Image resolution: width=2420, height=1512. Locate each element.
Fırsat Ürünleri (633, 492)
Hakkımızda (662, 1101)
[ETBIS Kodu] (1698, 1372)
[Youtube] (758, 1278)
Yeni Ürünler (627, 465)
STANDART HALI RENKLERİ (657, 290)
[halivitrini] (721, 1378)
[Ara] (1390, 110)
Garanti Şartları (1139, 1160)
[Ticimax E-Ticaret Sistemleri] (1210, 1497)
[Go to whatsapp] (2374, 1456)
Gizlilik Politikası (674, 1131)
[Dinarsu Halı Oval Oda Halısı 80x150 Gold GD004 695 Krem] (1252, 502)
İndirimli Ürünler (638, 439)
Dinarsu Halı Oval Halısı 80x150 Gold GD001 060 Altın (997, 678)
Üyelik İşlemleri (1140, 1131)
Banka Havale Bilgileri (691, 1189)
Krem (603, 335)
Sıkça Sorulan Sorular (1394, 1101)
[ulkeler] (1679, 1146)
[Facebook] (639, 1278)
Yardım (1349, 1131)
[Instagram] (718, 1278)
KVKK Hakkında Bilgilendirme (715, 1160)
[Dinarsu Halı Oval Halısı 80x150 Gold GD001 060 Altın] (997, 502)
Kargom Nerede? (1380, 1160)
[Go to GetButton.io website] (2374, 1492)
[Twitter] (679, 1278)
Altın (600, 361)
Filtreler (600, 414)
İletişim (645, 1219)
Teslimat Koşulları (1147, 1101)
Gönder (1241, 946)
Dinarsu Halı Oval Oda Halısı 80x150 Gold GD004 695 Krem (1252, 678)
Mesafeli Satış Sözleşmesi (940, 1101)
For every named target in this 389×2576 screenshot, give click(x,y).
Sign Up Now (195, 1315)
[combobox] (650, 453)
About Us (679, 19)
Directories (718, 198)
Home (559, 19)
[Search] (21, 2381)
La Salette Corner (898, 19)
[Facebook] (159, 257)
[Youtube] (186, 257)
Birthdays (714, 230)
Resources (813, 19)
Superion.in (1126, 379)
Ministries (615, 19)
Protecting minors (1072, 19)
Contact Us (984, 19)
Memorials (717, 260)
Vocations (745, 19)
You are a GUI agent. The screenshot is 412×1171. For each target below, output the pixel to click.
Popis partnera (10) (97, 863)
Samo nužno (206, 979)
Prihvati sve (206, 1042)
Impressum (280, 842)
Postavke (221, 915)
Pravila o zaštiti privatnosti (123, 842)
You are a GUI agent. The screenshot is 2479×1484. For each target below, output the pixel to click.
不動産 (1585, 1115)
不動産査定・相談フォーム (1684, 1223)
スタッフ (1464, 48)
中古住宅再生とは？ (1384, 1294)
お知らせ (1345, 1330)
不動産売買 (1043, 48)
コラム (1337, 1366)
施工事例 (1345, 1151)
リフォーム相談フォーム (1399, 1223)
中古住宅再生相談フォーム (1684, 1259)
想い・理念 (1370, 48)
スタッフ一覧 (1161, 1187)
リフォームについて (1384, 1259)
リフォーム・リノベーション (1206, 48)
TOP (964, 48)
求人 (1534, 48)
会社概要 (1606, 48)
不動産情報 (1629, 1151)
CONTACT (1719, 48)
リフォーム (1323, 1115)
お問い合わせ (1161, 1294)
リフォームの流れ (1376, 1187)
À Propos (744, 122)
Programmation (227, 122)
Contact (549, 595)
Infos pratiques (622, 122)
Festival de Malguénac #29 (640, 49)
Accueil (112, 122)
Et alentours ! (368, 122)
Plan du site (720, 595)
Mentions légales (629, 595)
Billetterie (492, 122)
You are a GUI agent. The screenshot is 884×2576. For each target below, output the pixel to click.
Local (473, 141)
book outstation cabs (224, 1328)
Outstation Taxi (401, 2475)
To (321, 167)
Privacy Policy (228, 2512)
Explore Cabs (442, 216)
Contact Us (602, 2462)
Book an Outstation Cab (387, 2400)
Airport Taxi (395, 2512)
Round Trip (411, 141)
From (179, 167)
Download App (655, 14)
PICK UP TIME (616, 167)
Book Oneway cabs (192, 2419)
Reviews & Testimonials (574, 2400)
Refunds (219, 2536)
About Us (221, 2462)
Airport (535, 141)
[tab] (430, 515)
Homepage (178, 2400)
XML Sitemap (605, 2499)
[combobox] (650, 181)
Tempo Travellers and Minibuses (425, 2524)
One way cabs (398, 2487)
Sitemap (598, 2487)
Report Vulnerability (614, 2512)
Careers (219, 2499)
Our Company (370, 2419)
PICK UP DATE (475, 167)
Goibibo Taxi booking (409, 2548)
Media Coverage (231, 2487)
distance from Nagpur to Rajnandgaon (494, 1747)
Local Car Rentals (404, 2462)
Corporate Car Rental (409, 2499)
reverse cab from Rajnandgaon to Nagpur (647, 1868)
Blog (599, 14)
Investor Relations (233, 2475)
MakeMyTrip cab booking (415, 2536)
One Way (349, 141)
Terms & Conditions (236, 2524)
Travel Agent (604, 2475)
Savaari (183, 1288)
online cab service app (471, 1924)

- INSTRUCTIONS TO FOLLOW
Filter the records above for lines containing the word "Halı", and copy those lines.

- ANSWER SECTION
[Dinarsu Halı Oval Oda Halısı 80x150 Gold GD004 695 Krem] (1252, 502)
Dinarsu Halı Oval Halısı 80x150 Gold GD001 060 Altın (997, 678)
[Dinarsu Halı Oval Halısı 80x150 Gold GD001 060 Altın] (997, 502)
Dinarsu Halı Oval Oda Halısı 80x150 Gold GD004 695 Krem (1252, 678)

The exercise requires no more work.